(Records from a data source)
▼
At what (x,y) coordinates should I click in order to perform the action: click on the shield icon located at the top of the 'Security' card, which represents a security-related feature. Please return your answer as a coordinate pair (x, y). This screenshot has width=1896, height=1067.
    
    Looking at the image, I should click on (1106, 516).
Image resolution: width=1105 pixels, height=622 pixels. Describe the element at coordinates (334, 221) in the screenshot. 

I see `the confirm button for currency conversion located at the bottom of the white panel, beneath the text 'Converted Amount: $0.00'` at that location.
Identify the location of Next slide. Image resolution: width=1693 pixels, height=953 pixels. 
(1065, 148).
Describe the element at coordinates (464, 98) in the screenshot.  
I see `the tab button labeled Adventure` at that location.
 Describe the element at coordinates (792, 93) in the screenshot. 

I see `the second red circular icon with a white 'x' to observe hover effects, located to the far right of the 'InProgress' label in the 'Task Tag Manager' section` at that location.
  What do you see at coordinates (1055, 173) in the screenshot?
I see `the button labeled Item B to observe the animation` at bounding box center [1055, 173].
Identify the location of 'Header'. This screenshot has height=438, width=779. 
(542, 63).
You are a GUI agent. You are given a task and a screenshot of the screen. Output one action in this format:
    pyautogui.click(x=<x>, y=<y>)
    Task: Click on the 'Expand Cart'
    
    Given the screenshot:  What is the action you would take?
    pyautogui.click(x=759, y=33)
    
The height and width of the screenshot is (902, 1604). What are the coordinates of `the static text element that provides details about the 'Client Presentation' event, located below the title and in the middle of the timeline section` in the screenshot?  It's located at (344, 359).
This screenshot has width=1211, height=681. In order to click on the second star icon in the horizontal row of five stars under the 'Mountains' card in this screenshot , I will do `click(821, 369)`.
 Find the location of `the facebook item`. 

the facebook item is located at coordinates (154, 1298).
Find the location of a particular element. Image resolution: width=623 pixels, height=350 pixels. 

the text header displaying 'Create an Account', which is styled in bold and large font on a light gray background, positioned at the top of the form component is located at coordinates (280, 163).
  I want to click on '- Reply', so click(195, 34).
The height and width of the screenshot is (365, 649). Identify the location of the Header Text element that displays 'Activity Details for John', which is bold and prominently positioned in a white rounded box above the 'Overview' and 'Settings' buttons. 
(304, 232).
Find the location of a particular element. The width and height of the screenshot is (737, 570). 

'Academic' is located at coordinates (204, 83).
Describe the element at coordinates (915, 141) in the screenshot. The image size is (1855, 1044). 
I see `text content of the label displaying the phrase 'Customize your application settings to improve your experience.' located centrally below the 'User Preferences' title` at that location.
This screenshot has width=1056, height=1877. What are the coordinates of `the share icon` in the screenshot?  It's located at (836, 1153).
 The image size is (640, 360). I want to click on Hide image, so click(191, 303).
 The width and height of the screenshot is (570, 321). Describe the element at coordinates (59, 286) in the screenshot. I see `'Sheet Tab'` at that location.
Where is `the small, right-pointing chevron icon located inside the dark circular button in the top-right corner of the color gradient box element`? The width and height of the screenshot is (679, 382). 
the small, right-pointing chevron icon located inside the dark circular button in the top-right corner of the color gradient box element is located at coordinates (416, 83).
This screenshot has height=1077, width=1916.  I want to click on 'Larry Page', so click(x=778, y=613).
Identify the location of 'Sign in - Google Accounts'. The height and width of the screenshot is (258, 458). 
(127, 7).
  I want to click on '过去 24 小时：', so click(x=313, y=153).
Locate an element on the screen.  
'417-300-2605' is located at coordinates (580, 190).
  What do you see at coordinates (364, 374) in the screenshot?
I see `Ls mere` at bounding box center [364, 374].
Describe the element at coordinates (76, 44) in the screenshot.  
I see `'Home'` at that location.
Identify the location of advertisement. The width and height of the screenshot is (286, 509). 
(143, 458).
▲
Please copy the rows word for word, from the line with "This screenshot has width=1211, height=681." up to and including the line with "The width and height of the screenshot is (570, 321).".

Result of this task:
This screenshot has width=1211, height=681. In order to click on the second star icon in the horizontal row of five stars under the 'Mountains' card in this screenshot , I will do `click(821, 369)`.
 Find the location of `the facebook item`. 

the facebook item is located at coordinates (154, 1298).
Find the location of a particular element. Image resolution: width=623 pixels, height=350 pixels. 

the text header displaying 'Create an Account', which is styled in bold and large font on a light gray background, positioned at the top of the form component is located at coordinates (280, 163).
  I want to click on '- Reply', so click(195, 34).
The height and width of the screenshot is (365, 649). Identify the location of the Header Text element that displays 'Activity Details for John', which is bold and prominently positioned in a white rounded box above the 'Overview' and 'Settings' buttons. 
(304, 232).
Find the location of a particular element. The width and height of the screenshot is (737, 570). 

'Academic' is located at coordinates (204, 83).
Describe the element at coordinates (915, 141) in the screenshot. The image size is (1855, 1044). 
I see `text content of the label displaying the phrase 'Customize your application settings to improve your experience.' located centrally below the 'User Preferences' title` at that location.
This screenshot has width=1056, height=1877. What are the coordinates of `the share icon` in the screenshot?  It's located at (836, 1153).
 The image size is (640, 360). I want to click on Hide image, so click(191, 303).
 The width and height of the screenshot is (570, 321). Describe the element at coordinates (59, 286) in the screenshot. I see `'Sheet Tab'` at that location.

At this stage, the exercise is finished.